>> BEGIN Page

I've always thought if I was in the middle of a beer I could just toss it in my composting toilet, but then I would clearly smell of beer, so I wasn't sure if that would just lead to a cop further hassling me. Pain in the arse lol


----------



## Matt Derrick

if you're in the united states and your vehicle is registered as a recreational vehicle, everything behind the driver seat fall under the same search and seisure laws as a home, so you can do whatever you want back there and there isn't shit the cops can do about it. it helps a lot though if you have curtains up so they can't see what you're doing.

i've tested this while living in savannah georgia, the cops tried to fuck with us but couldn't do shit since we were parked with the engine off drinking in the back of the RV (keep in mind you can register almost any vehicle as an rv if you can fit a bed in it). i did get busted another time though for falling asleep in the front seat with someone else's empty beer can in the cup holder though, so like i said, keep it to the rear...


----------



## WanderLost Radical

Matt Derrick said:


> keep in mind you can register almost any vehicle as an rv if you can fit a bed in it).



Im guessing that would multiply the price of insurance and plates by a lot, right?


----------



## Johnny P

Matt is right. I've had a few similar run ins camping and what not. If its a rec vehicle its considered your house, so pbr on brotha! Doubt it even needs to be registered just stay in the living room and clean out the van in the morning before you head to your next spot.


----------



## wokofshame

Cops can totally search an RV without warrant. RVs aren't an exception. I had a locked toolbox in the back of a truck one time and had the cops bust it open, no warrant, my lawyer said they should impounded it first but once at the impound there was no problem

Sent from my Z831 using the Squat the Planet mobile app!

>> END Page
>> BEGIN Provided data

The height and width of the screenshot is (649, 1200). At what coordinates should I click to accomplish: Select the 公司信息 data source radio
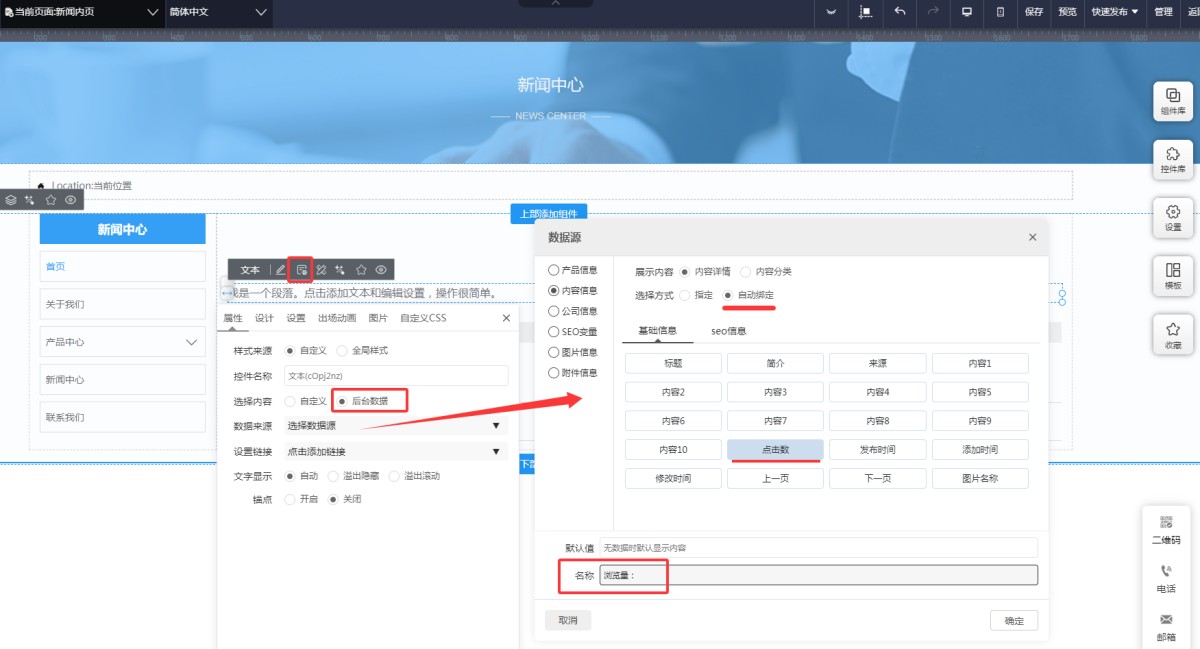coord(554,311)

>> END Provided data

*The tasks*.
a. List every name that appears as a post heading in the forum thread about drinking in a vehicle.
b. In the forum thread about drinking in a vehicle, where was Matt Derrick living when he tested his claim about recreational vehicles?
c. From the forum thread about drinking in a vehicle, write out the passage between "## Matt Derrick" and "to the rear...", inclusive.

*Solutions to each task*.
a.
Matt Derrick
WanderLost Radical
Johnny P
wokofshame

b. Savannah, Georgia.

c.
## Matt Derrick

if you're in the united states and your vehicle is registered as a recreational vehicle, everything behind the driver seat fall under the same search and seisure laws as a home, so you can do whatever you want back there and there isn't shit the cops can do about it. it helps a lot though if you have curtains up so they can't see what you're doing.

i've tested this while living in savannah georgia, the cops tried to fuck with us but couldn't do shit since we were parked with the engine off drinking in the back of the RV (keep in mind you can register almost any vehicle as an rv if you can fit a bed in it). i did get busted another time though for falling asleep in the front seat with someone else's empty beer can in the cup holder though, so like i said, keep it to the rear...